Speaking of stuff that doesn't belong, the unarguable awesomeness of the graphics take a pretty serious blow when it comes to human faces. They all have this strange, blank expression that looks all the worse with the unbelievably white eye sclera that everyone in this post-apocalyptic world has. Seriously, these people's eyes are almost fluorescent. It's like they got porcelain eyes implanted or something.

Finally, most of the enemies (this is, the mutants) are really nicely designed with some specific details here and there that made some of them particularly terrifying (there are a couple of flapping mouths that are bound to haunt your dreams for some time), but there is one awful exception: The amoebas.

Amoebas show up about two levels before the ending, and they're these translucent blobs that come out of some organic growths on the walls and floors and creep towards people, exploding on contact, making a big, deadly mess and whatnot.

These creatures are so incredibly annoying to fight, crappy in terms of design and simply generally useless to the game, that I can't understand how did they ever got a greenlight during playtesting. I refuse to believe there is even one person in the world that would go through the amoebas level and wouldn't think the whole thing should've been scrapped in alpha --while cursing like a deranged maniac too, because, man, are these things f'ing infuriating.

The Bottom Line

So there you have it. Metro 2033 is a basic but deeply atmospheric shooter in which immersion is not just painted on the walls, so to say, but in fact it's deeply tied in every gameplay aspect.

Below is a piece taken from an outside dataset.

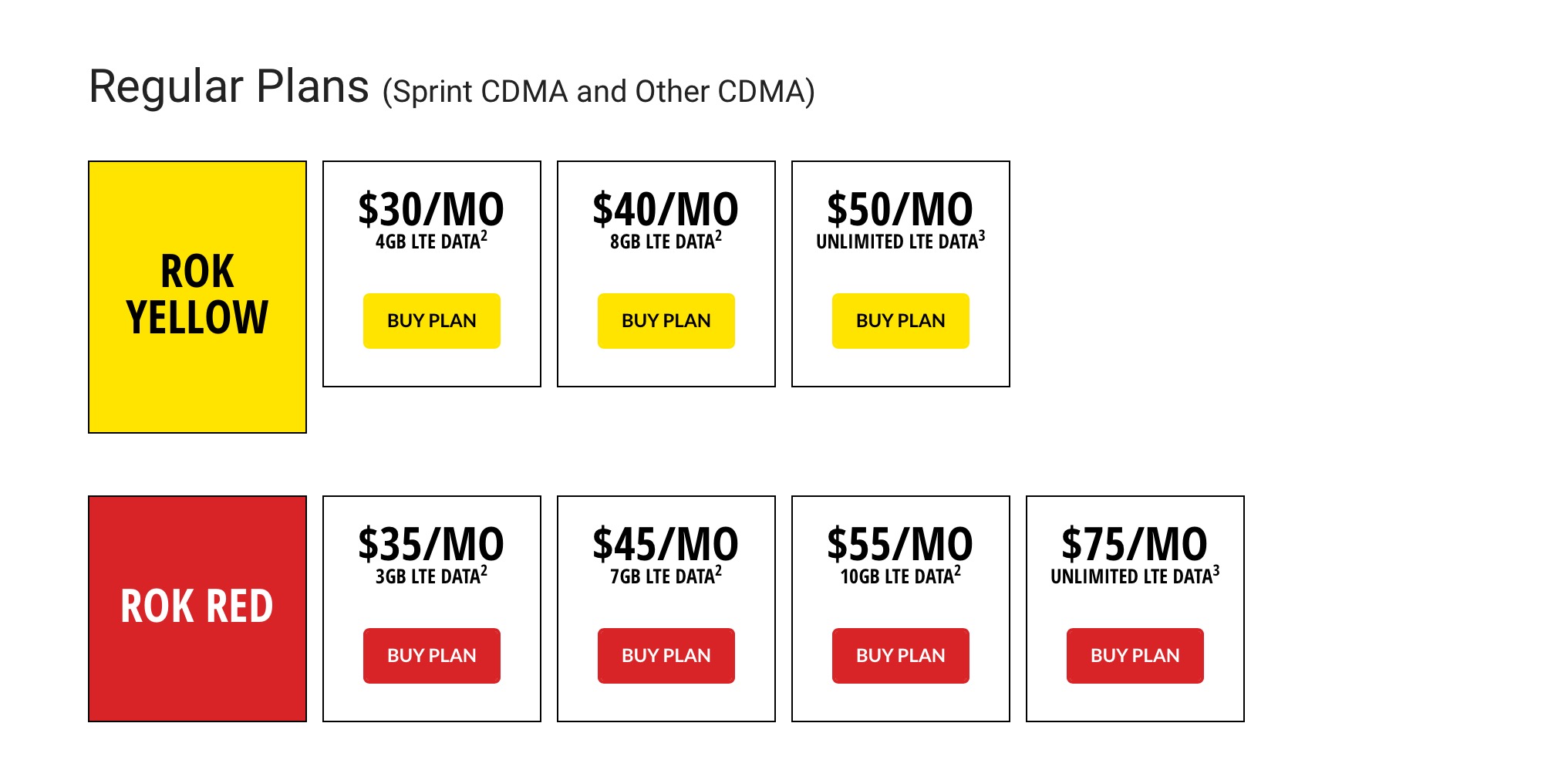Click the Regular Plans page heading
The width and height of the screenshot is (1568, 767).
click(x=229, y=86)
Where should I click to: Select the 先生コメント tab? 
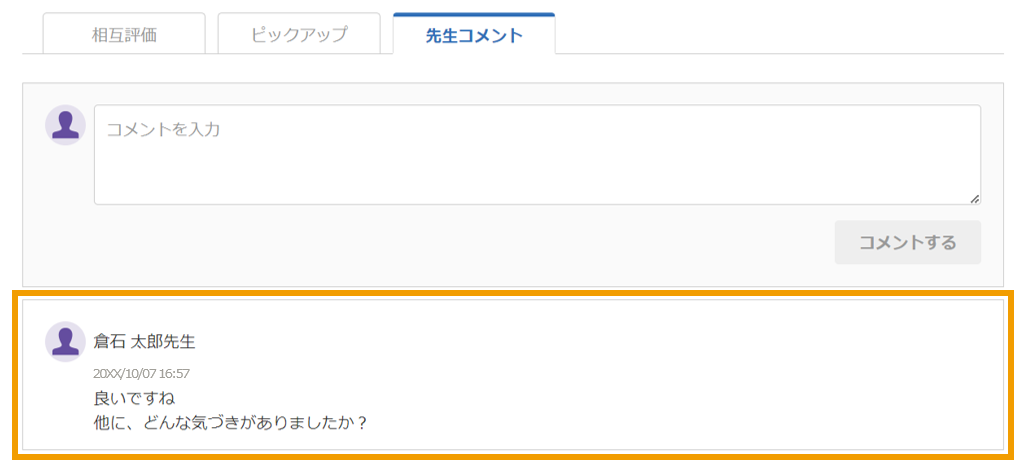click(x=474, y=34)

It's been many many years since I played a game in which each single bullet is so valuable that you might as well give them personal names, and I don't remember whether I ever played a game that managed to have such limitation make so much sense. These guys took the concept of “survival” and cranked the knob all the way up, and I'll just go with it. Metro 2033 is punishing like you wouldn't believe, but, oddly enough, it's incredibly enjoyable precisely because of that.

If you care about immersion, you need to play this. If you want to see just how far the concept of “surviving in a post-apocalyptic wasteland” can go, you need to play this. If you often find yourself complaining about how games have become insultingly easy in these days, you SO need to play this.

Metro 2033 has its share of flaws, you may even come up with some I missed or I didn't care to list, but just the uniqueness of the experience makes it all worth it. Simply put, they just don't make them like this anymore.